Castelbajac pointed to the collar of a jacket which, once upturned, revealed a flash of reflective fabric allowing for high-visibility once night falls. (He demonstrated by taking a picture on his phone, adding that it made for perfect cycling gear.) He then moved on to the wrist area: a clever buttoned flap opened up to unveil the wearer’s watch.
The creative, the son of fashion designer Jean-Charles de Castelbajac, approached Lafont with the idea of giving a modern spin to the company’s durable pieces — the Lafont moleskin jackets, made of tightly woven cotton, used to come with a 100-year guarantee they were so resistant — delving into the manufacturer’s archives to unearth some of its classic pieces, found completely intact.
Lafont 1844 is the manufacturer’s first official fashion collection, after dabbling with consumer pieces when it was under previous ownership. (Lafont is owned by a family of French industrialists who bought the company in 2016.) It is made up of two lines for both men and women: One is a classical take on worker’s jackets, overalls and coveralls, the other features a slew of more creative pieces like bi-colored overalls and army jackets with bright orange pockets.
“Lafont has a real knowledge in creating technical clothing,” said Alexandra Avram, managing director of the manufacturer, which is known for making gear for the French and Italian army as well as high-resistance pieces for factory work, construction, transport, protection and medical use. “But we realized that some of our pieces were loved by non-professionals as well, such as our blue coveralls. So we decided to add a diffusion line to our distribution.”
Functional and sturdy, the Lafont 1844 pieces are laden with pockets, including a secret one for valuables located on the inside of jackets, on the higher part of the back. The colors riff on Lafont’s original palette: jackets, coveralls, but also T-shirts and shirts are available in black, blue, cream and red.
“Louis-Marie’s collection integrates the basics of professional clothing,” explained Avram. “An item has to be safe, comfortable, durable and allow for protection. It needs to accompany the professional in all his movements, becoming something like a second skin.”

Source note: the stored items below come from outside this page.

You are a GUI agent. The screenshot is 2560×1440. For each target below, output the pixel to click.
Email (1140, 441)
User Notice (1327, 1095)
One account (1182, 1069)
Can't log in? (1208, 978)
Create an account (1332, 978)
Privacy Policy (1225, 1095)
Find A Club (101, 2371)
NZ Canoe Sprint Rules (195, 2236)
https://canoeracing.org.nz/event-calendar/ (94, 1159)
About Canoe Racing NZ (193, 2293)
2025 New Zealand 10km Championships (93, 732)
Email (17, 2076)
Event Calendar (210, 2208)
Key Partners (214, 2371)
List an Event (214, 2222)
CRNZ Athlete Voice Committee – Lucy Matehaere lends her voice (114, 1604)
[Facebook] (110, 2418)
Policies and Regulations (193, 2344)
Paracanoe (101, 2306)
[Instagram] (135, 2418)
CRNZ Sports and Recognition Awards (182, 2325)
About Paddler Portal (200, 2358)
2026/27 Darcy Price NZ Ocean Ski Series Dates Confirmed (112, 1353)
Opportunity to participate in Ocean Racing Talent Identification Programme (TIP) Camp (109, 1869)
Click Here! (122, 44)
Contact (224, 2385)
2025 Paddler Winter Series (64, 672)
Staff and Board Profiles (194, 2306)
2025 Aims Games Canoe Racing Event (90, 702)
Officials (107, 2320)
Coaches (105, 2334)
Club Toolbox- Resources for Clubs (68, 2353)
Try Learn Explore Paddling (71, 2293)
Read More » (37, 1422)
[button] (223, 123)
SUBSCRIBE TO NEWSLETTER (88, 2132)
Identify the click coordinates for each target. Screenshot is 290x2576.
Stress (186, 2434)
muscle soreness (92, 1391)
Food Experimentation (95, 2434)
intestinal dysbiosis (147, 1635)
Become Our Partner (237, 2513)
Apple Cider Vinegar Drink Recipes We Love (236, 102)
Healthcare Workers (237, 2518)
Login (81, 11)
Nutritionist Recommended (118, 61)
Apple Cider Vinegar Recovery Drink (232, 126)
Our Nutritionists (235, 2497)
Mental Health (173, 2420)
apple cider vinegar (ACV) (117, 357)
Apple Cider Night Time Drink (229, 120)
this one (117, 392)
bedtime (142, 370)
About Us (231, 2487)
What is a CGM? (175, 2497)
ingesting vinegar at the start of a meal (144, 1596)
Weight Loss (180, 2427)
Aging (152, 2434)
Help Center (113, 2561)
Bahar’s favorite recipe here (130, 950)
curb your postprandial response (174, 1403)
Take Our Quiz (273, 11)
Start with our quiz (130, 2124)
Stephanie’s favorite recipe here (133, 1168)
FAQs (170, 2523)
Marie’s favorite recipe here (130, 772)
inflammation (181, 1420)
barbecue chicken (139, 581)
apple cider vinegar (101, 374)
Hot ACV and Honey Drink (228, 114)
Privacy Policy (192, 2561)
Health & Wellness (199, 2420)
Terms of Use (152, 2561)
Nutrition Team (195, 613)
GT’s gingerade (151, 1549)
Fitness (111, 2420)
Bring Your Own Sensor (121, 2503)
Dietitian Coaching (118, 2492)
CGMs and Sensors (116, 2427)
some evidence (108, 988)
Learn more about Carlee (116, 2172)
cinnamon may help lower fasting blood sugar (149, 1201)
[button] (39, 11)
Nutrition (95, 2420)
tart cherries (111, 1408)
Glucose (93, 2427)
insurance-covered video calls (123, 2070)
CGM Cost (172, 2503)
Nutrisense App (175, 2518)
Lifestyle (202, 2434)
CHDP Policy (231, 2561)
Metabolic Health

The full collection, including accessories such as leather satchels and a belt created to resemble an articulated ruler, is available to purchase on the new Lafont 1844 web site as well as at the label’s pop-up store located at 30 Rue de Vertbois, open until March 20.
The pop-up also enables visitors to take a look at archival Lafont pieces, including a pair of trousers that was made in the Thirties. All of them are still in one piece, albeit a little worn.
“You could stand this jacket up on the ground and it would hold on its own,” laughed Castelbajac, holding a worker’s jacket from the 1940s. “These clothes are made to last.”